_STATED EXERCISE_: Reproduce the rows below word for word, starting at the line that contains "Click the red envelope 拆红包 icon" and ending after the line that contains "Action: (x=1000, y=588)".
** BEGIN SUPPLIED MATERIAL **
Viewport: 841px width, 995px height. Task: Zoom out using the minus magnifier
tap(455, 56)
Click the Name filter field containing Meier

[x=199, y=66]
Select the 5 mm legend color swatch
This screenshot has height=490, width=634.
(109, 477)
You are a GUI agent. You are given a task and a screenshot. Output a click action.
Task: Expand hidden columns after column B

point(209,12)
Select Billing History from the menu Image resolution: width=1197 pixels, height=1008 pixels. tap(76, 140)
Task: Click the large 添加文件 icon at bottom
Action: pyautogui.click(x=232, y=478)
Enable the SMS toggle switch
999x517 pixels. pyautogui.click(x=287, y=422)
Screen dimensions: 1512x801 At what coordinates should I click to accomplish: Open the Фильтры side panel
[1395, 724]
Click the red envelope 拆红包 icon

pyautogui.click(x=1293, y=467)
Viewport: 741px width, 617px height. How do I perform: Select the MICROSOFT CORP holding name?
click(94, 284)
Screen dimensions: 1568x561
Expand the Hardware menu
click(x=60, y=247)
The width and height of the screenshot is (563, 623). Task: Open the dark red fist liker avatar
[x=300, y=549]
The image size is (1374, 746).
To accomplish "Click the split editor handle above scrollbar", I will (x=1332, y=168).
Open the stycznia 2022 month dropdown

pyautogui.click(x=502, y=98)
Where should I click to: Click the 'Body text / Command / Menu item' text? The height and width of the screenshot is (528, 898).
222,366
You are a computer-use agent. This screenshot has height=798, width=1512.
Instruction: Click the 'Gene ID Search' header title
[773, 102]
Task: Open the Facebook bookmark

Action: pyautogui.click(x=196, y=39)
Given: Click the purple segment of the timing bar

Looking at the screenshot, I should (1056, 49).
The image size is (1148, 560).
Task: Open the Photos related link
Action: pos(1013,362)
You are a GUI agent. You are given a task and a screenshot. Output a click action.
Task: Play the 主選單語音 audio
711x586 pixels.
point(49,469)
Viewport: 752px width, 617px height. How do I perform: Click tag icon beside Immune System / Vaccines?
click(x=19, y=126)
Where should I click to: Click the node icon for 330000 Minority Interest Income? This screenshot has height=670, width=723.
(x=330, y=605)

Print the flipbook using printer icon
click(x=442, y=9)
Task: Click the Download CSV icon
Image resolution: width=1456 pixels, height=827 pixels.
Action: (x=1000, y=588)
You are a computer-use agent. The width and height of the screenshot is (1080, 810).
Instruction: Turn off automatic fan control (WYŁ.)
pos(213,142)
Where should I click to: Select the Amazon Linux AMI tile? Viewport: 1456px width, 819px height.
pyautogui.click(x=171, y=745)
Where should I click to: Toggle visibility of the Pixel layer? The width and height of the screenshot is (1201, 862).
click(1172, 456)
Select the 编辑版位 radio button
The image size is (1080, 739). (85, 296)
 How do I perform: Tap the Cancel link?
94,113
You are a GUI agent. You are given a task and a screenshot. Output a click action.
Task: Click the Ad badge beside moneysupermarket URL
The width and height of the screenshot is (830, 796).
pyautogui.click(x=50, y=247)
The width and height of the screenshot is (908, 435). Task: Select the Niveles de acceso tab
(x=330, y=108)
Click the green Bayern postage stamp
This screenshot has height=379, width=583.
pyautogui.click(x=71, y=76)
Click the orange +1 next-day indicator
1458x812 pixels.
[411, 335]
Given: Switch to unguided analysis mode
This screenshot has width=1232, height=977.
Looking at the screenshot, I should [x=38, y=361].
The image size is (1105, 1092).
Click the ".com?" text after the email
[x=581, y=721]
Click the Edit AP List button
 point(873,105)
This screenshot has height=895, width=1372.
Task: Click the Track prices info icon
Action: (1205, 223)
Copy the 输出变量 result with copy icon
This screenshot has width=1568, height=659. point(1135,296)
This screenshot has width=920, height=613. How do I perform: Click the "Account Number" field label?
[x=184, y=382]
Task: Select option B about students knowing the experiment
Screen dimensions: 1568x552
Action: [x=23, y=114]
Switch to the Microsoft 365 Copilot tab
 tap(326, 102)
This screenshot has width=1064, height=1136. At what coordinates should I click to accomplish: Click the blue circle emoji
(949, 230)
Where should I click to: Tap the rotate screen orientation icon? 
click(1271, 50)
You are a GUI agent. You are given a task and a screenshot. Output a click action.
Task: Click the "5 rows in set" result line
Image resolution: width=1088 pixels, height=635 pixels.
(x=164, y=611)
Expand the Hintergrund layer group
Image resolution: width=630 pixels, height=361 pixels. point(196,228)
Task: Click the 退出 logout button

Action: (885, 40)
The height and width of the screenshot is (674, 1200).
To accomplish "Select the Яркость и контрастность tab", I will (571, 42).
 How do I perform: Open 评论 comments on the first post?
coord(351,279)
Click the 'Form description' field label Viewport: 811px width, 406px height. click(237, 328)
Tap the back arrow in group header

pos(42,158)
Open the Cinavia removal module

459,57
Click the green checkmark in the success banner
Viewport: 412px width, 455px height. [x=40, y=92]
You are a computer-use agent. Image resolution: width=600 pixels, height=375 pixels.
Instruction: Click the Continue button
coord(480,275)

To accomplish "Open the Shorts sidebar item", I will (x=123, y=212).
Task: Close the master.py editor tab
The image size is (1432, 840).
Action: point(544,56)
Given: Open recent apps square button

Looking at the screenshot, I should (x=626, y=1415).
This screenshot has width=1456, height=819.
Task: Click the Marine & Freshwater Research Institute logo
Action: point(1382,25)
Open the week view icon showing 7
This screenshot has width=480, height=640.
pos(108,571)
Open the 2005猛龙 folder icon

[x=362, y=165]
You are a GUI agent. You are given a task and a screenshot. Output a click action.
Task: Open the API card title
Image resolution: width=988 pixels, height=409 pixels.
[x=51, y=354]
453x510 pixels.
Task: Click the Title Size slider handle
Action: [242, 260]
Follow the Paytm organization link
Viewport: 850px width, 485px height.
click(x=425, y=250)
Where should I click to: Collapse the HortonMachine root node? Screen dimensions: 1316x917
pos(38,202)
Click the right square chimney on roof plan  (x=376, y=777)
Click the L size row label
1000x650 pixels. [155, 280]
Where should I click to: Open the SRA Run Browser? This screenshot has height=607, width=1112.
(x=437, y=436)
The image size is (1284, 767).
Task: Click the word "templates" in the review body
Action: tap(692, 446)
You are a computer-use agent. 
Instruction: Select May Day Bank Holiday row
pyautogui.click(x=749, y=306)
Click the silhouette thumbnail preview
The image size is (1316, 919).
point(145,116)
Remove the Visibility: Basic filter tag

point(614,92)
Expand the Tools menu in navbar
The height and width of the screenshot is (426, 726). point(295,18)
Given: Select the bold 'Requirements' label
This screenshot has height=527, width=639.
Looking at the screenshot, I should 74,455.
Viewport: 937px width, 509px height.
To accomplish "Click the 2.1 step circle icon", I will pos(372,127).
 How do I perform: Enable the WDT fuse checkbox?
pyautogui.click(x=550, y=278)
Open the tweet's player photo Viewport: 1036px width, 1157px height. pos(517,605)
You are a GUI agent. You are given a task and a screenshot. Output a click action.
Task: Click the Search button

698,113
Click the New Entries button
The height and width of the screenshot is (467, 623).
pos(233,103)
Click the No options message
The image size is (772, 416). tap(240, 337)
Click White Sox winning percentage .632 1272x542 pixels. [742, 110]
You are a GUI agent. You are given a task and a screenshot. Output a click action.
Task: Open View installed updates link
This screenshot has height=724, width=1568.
** END SUPPLIED MATERIAL **
_FINISHED ANSWER_:
Click the red envelope 拆红包 icon

pyautogui.click(x=1293, y=467)
Viewport: 741px width, 617px height. How do I perform: Select the MICROSOFT CORP holding name?
click(94, 284)
Screen dimensions: 1568x561
Expand the Hardware menu
click(x=60, y=247)
The width and height of the screenshot is (563, 623). Task: Open the dark red fist liker avatar
[x=300, y=549]
The image size is (1374, 746).
To accomplish "Click the split editor handle above scrollbar", I will (x=1332, y=168).
Open the stycznia 2022 month dropdown

pyautogui.click(x=502, y=98)
Where should I click to: Click the 'Body text / Command / Menu item' text? The height and width of the screenshot is (528, 898).
222,366
You are a computer-use agent. This screenshot has height=798, width=1512.
Instruction: Click the 'Gene ID Search' header title
[773, 102]
Task: Open the Facebook bookmark

Action: pyautogui.click(x=196, y=39)
Given: Click the purple segment of the timing bar

Looking at the screenshot, I should (1056, 49).
The image size is (1148, 560).
Task: Open the Photos related link
Action: pos(1013,362)
You are a GUI agent. You are given a task and a screenshot. Output a click action.
Task: Play the 主選單語音 audio
711x586 pixels.
point(49,469)
Viewport: 752px width, 617px height. How do I perform: Click tag icon beside Immune System / Vaccines?
click(x=19, y=126)
Where should I click to: Click the node icon for 330000 Minority Interest Income? This screenshot has height=670, width=723.
(x=330, y=605)

Print the flipbook using printer icon
click(x=442, y=9)
Task: Click the Download CSV icon
Image resolution: width=1456 pixels, height=827 pixels.
Action: (x=1000, y=588)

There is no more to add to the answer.